Even if you aren't a Christian, or if your concept of God is a little different than what I've described, if you are a friend of Bill W., you still understand what I'm talking about. Anyone who has undergone recovery for any number of hurts, habits, or hang-ups knows that there is a power greater than ourselves that helps us become the people we are made to be. As you finish working the 12 steps, you see that the 12th step calls you to carry the message you have received to others. Because you have received healing, you give your testimony to others so they can have an opportunity to have the same experiences you have had.
I recently saw the movie "Wonder". It's the story of a little boy who has a facial deformity, and his first year attending school. One of the best lines comes from one of his classmates, who declares that, "when given the choice of being kind or being right, choose kind". All of this has been on my mind because, as many of you know, I've been in recovery for codependency, anger, and food addiction for over a year now. Recovery isn't just for drugs and alcohol, folks.

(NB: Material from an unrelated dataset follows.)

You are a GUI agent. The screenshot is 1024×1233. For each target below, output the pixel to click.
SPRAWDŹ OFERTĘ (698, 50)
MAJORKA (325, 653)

I can't go back and change my past actions. I am currently working on step 9 in my own recovery, which is where I make amends to those I've hurt in the past. Some of those people will refuse to meet with me or hear what I have to say. I know that. So I will make my amends to an empty chair, or in a letter that will never get sent. Some of those who I do meet with won't believe or forgive me for what I've done either. I know that too. And still others I am struggling to decide if I owe an amends to or not, because I'm too prideful and know that even if I have a small part, I feel their blame is more. It doesn't matter. I still do my part. Because it is better to be kind than to be right, and amends is a kindness that I owe them.

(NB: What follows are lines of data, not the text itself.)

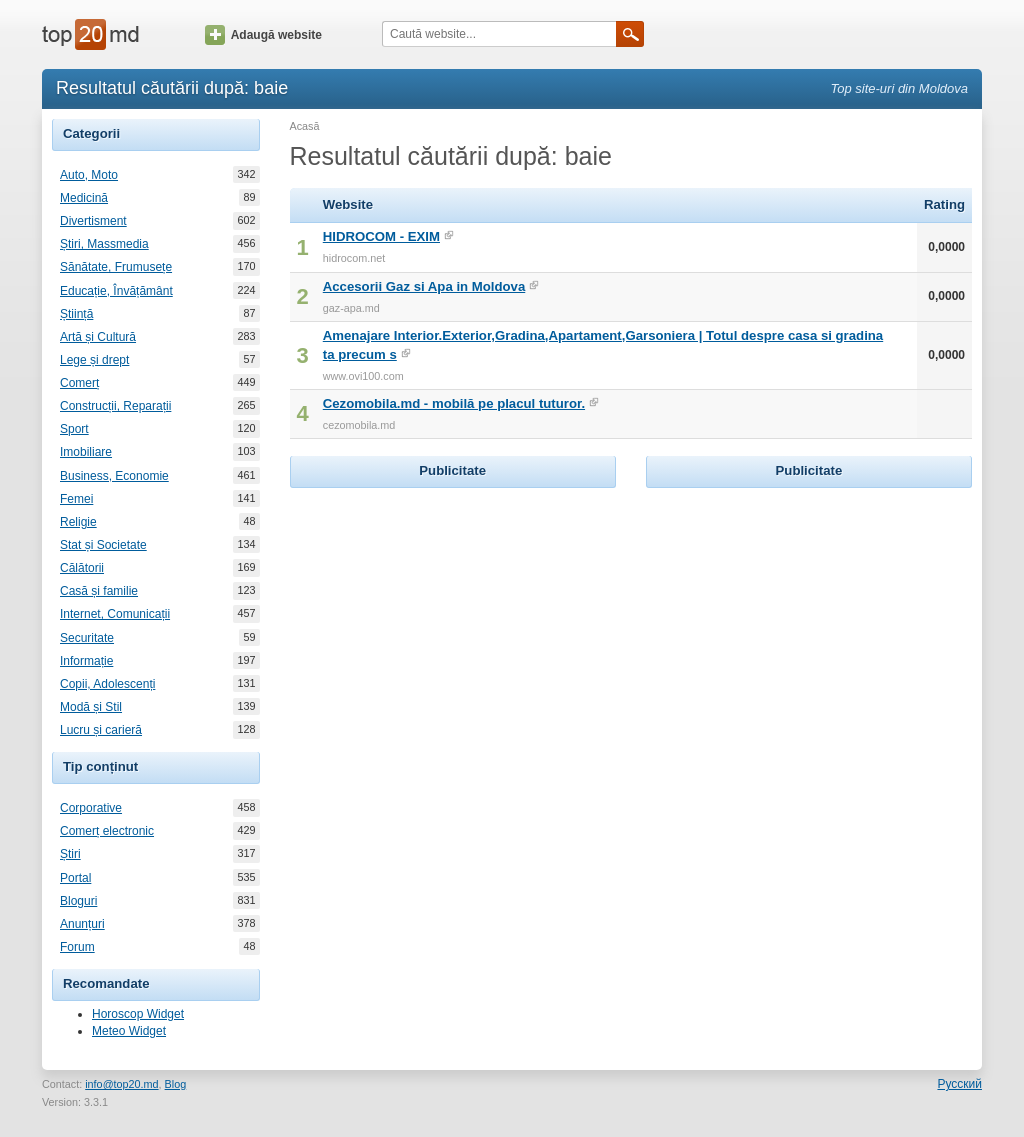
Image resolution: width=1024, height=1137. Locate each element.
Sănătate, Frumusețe (116, 267)
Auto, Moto (89, 175)
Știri (70, 854)
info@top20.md (121, 1084)
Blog (176, 1084)
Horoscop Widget (138, 1014)
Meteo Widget (129, 1031)
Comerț (79, 383)
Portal (75, 878)
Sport (74, 429)
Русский (959, 1084)
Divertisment (93, 221)
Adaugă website (263, 35)
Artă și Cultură (98, 337)
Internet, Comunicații (115, 614)
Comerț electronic (107, 831)
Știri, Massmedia (104, 244)
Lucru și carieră (101, 730)
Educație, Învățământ (116, 291)
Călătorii (82, 568)
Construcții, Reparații (115, 406)
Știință (76, 314)
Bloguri (78, 901)
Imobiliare (86, 452)
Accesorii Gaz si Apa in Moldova (424, 286)
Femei (76, 499)
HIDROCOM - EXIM (381, 236)
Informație (86, 661)
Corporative (91, 808)
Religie (78, 522)
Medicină (84, 198)
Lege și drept (94, 360)
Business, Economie (114, 476)
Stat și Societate (103, 545)
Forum (77, 947)
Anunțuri (82, 924)
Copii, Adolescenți (107, 684)
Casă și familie (99, 591)
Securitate (87, 638)
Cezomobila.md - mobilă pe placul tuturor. (454, 403)
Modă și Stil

Then comes the hard part: moving on. Because once I've made my amends, it's over. I can't dwell on it anymore. After all, if I can believe that God forgives me for my sins, who am I to hold on to them?
I don't think it is a coincidence that the day after I heard a sermon on paying it forward, I had an opportunity to. I drove through Starbuck's to pick up a drink for a friend (seriously, I never go to Starbuck's, which is what makes this so cool). As I got to the pick-up window, the girl said, "Here's your drink! The car in front of you paid for your order." I had a choice now: keep it going or be thankful that I didn't have to spend $5. Pretty easy choice. I paid for the car behind me. The girl at the window smiled and said I was the 10th car to pay it forward. I don't know how many cars experienced the kindness, but I left feeling giddy, hopeful for humanity.
Odds are, you won't be killed for being kind (poor Haley Joel Osment). It's much more likely that you'll make someone smile, give them a bright spot in their day, or change their life by sharing honestly. I've said more than once that Tracey Strother is a much better person than Tracey Allen ever was. Tracey Allen did a lot of crappy stuff. I can't go back and fix the mistakes I made in my youth, but I can move on knowing that I live with joy and kindness in my heart, and will live the rest of my life paying it forward to others. I don't want anyone to live in darkness, depression, anger, fear, addiction, abuse, or pain. So, here I am, being honest and vulnerable in the hopes of helping someone else.
I'm just paying it forward. And hoping not to get stabbed.